_Stored data entries_.
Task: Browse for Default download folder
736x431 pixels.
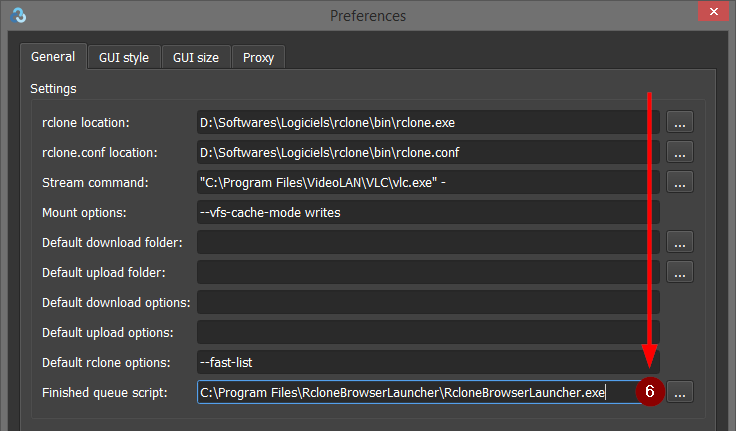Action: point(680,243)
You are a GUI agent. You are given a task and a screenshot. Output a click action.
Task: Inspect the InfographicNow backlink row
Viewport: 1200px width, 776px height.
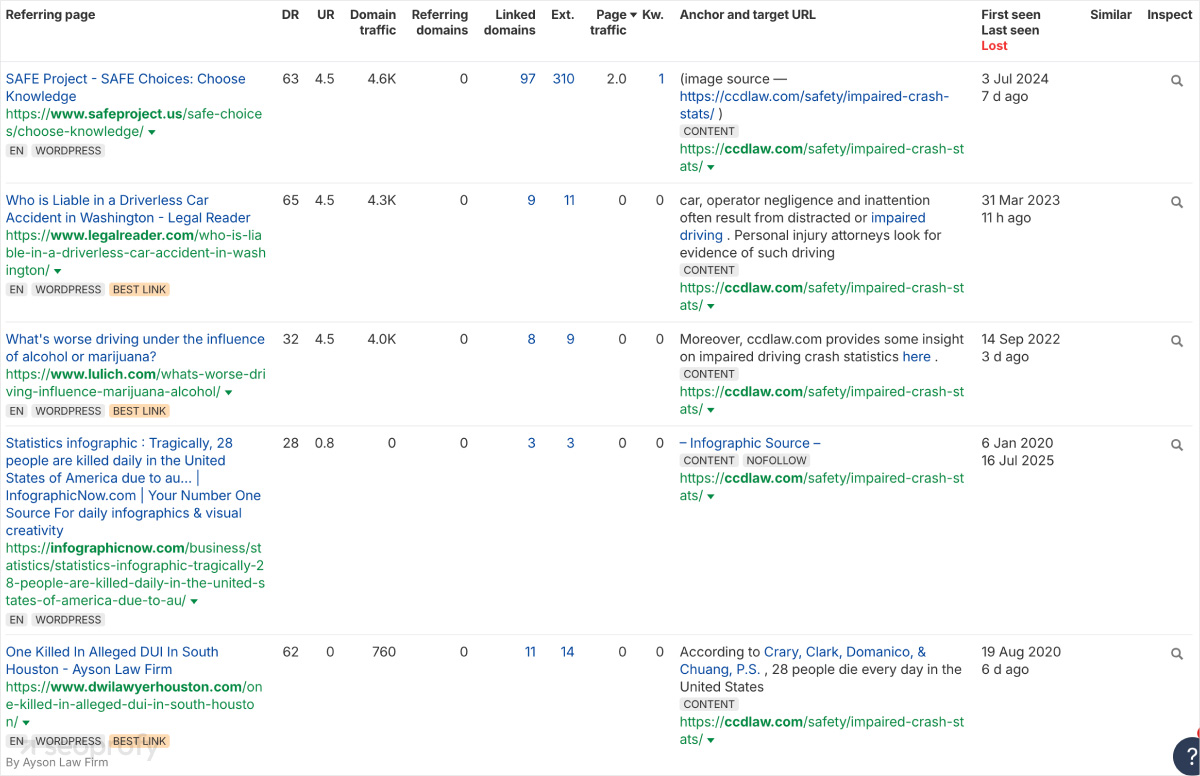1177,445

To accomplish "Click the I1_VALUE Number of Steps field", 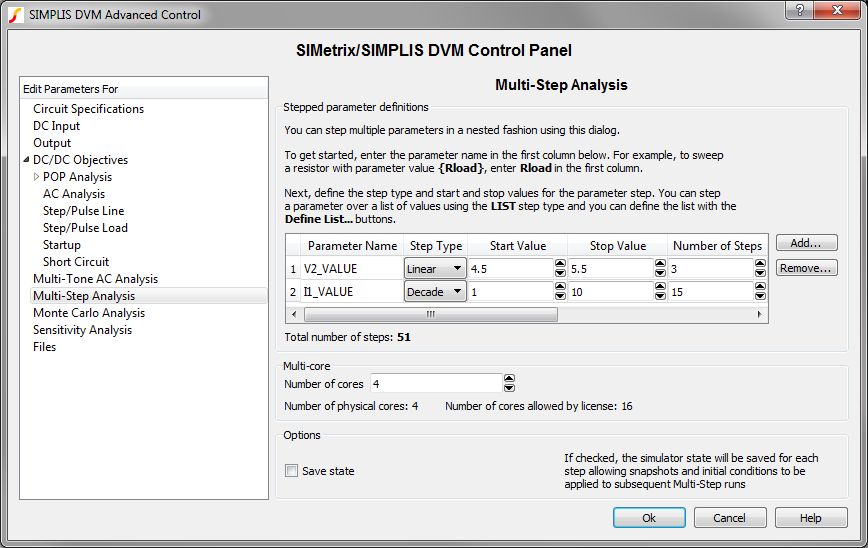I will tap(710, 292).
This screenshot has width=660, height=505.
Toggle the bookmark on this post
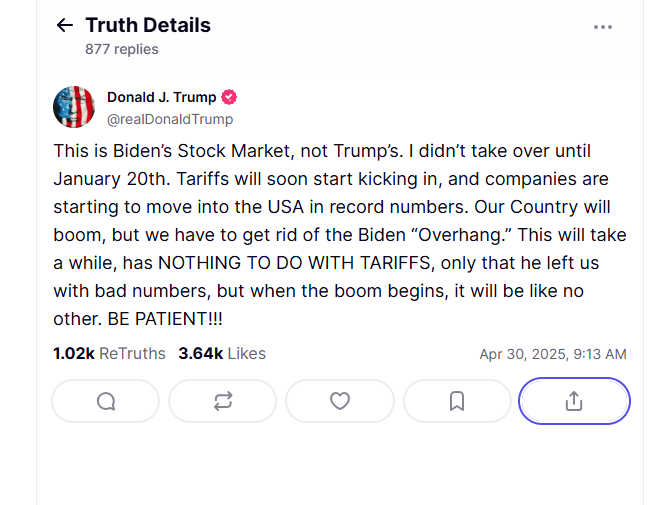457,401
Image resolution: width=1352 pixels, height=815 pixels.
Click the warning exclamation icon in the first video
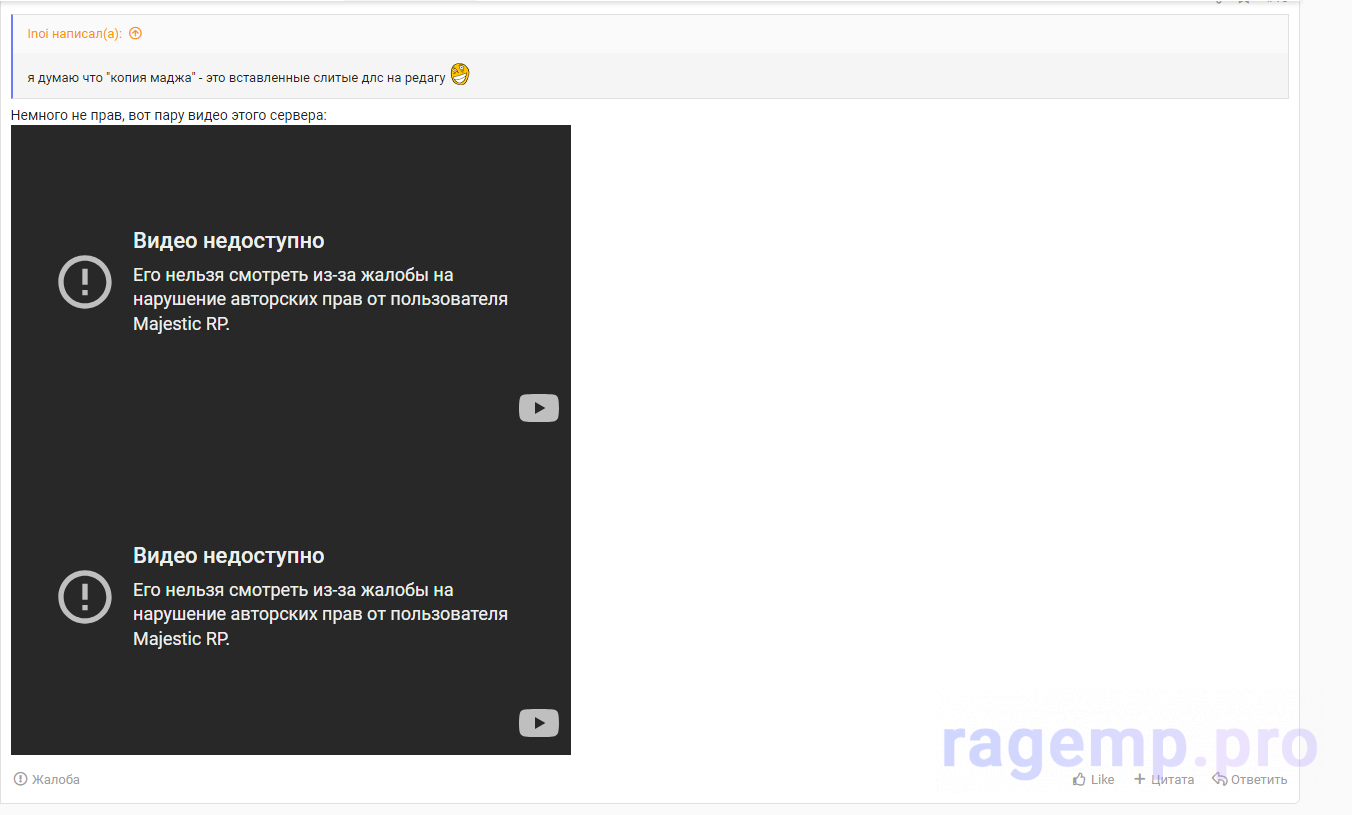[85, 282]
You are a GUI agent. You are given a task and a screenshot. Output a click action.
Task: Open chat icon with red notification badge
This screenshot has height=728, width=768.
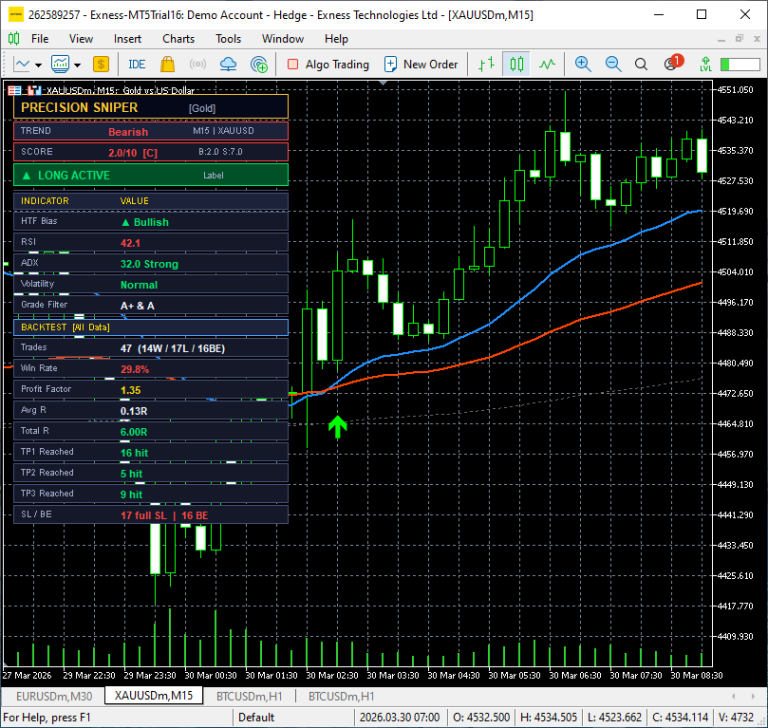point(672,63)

_DESCRIPTION OF THE TASK_. Where the line containing "Toggle the bookmark on this post" appears in the entries above, start there and set down every line exactly through the last one, inclusive; omit pictures.

_ANSWER TO THE EXERCISE_.
Toggle the bookmark on this post
457,401
Image resolution: width=1352 pixels, height=815 pixels.
Click the warning exclamation icon in the first video
[85, 282]
You are a GUI agent. You are given a task and a screenshot. Output a click action.
Task: Open chat icon with red notification badge
This screenshot has height=728, width=768.
point(672,63)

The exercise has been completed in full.